Mast omlaag, kachelpijp omhoog |
Na 2500 kilometer Bergfahrt hebben we zojuist de mast gestreken. Na de sluis bij Regensburg kregen we de eerste brug met een doorgang van minder dan zeveneneenhalve meter, en van hier tot aan Mainz blijft dat zo. Daar staat tegenover dat we de schoorsteenpijp weer hebben opgezet. De dagen en zeker de avonden zijn een stuk koeler; deze week is de verwachting dat we nachttemperaturen van onder nul krijgen, en voor het eind van de week hebben we sneeuw in het vooruitzicht. We begonnen in april met 's ochtends rijp op het dek, we zullen in november met een witte kap eindigen ook. Ertussenin zat een zomer met wekenlang temperaturen van veertig graden en meer. Het voelt alsof we naar de tropen zijn geweest en weer terug.
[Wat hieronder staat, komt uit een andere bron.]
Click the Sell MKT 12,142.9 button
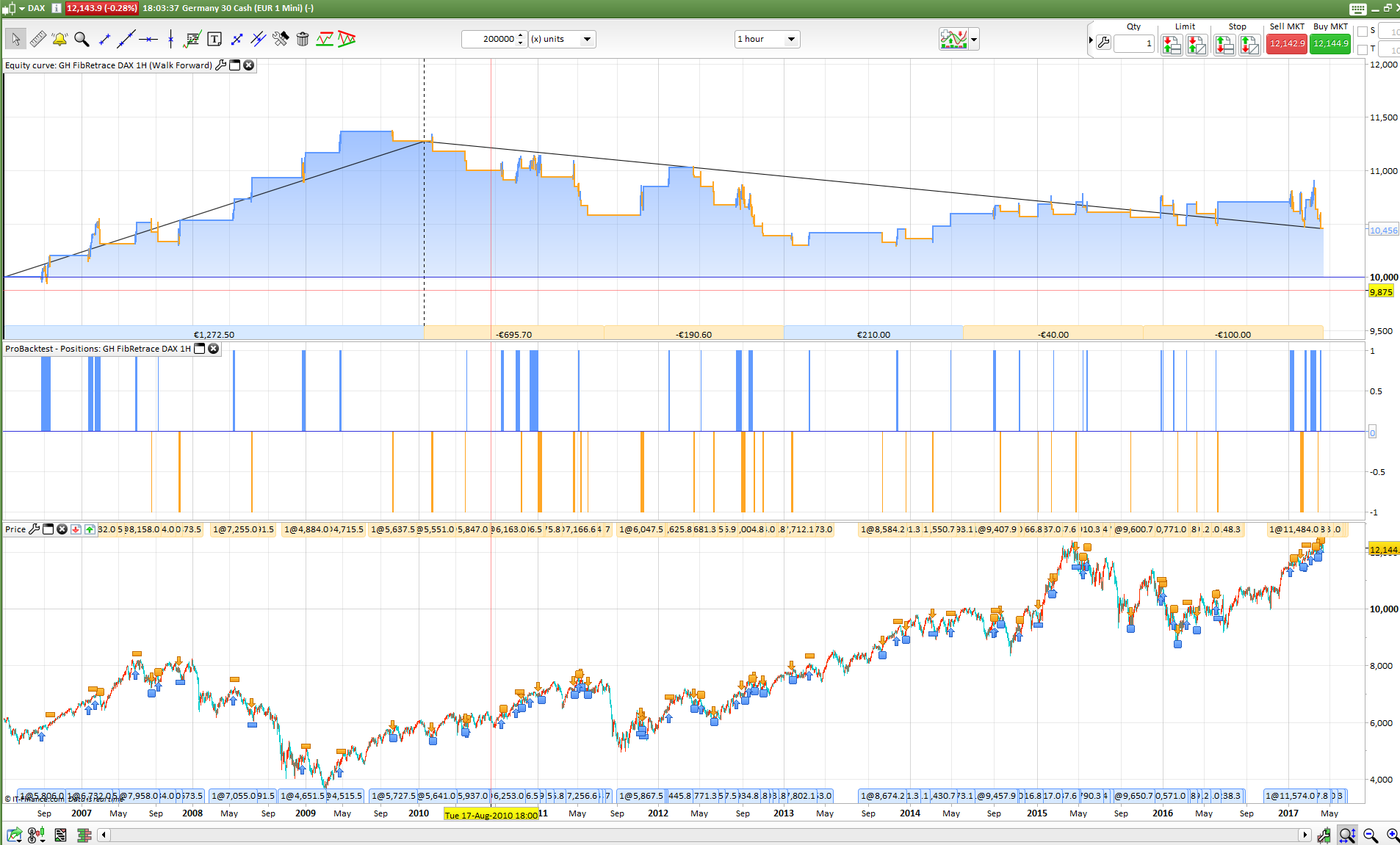This screenshot has height=845, width=1400. 1287,44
Wij verlaten een Donau die steeds priller en jeugdiger werd. In Roemenië was zij oud en breed. Nu, bij Kelheim, waar we bij kilometer 2412 het Main-Donaukanaal ingaan, komt de herinnering terug aan onze opwinding toen we op de heenweg eindelijk in de Donau waren. Nu vinden we het een vriendelijk, dun stroompje waar niet veel spannends aan te beleven valt. Een beginnend riviertje, met nog weinig vermoeden van wat er in het verschiet ligt. Wij nemen afscheid van jonge rivier terwijl wij haar oud gezien hebben. Zo gaat onze reis niet alleen tegen de stroom, maar ook tegen de tijd in.